** Recorded information follows **

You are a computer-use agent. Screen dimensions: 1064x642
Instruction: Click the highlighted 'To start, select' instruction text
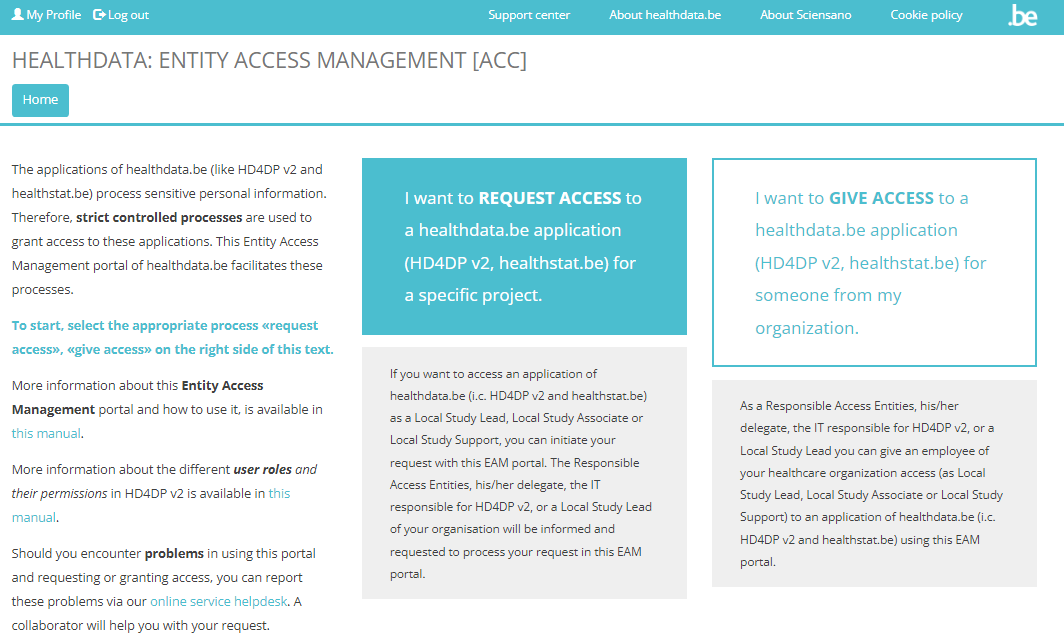point(172,337)
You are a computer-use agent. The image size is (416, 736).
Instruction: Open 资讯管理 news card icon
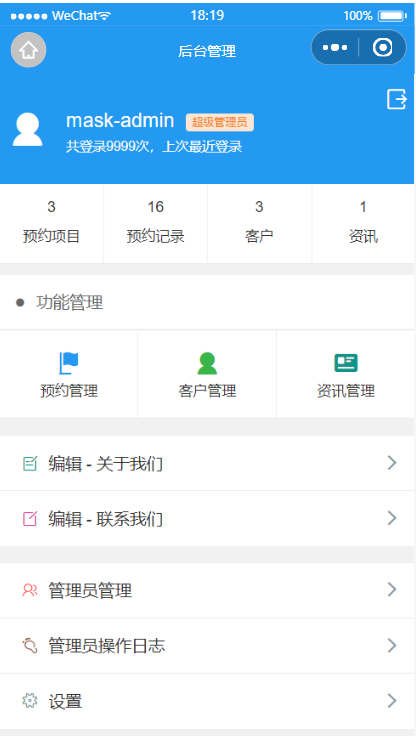click(346, 363)
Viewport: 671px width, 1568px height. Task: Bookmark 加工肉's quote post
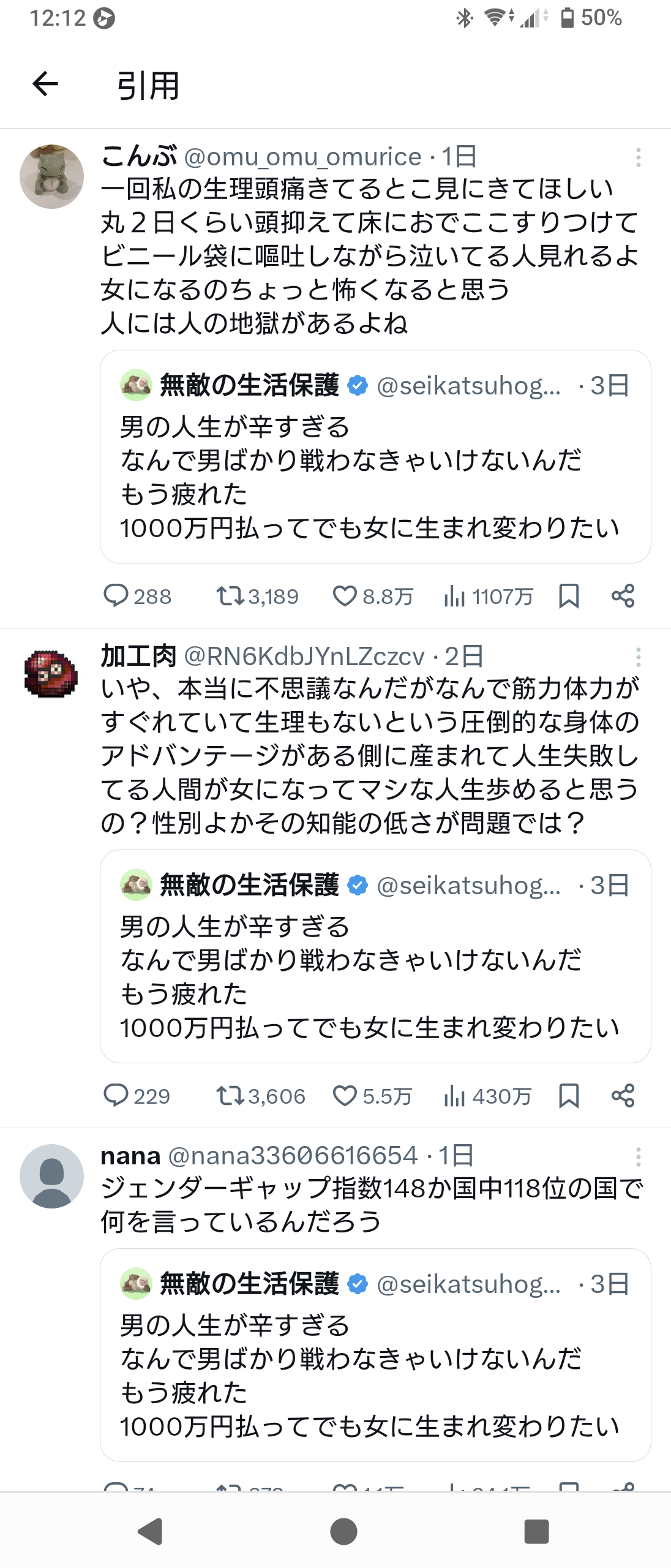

** End of Recorded information **

_Task directions_
Output only the lines running from the one containing "You are a computer-use agent. The" to the end of the records, inclusive and exact; skip the pictures.

_Written response_
You are a computer-use agent. The image size is (416, 736).
Instruction: Open 资讯管理 news card icon
click(346, 363)
Viewport: 671px width, 1568px height. Task: Bookmark 加工肉's quote post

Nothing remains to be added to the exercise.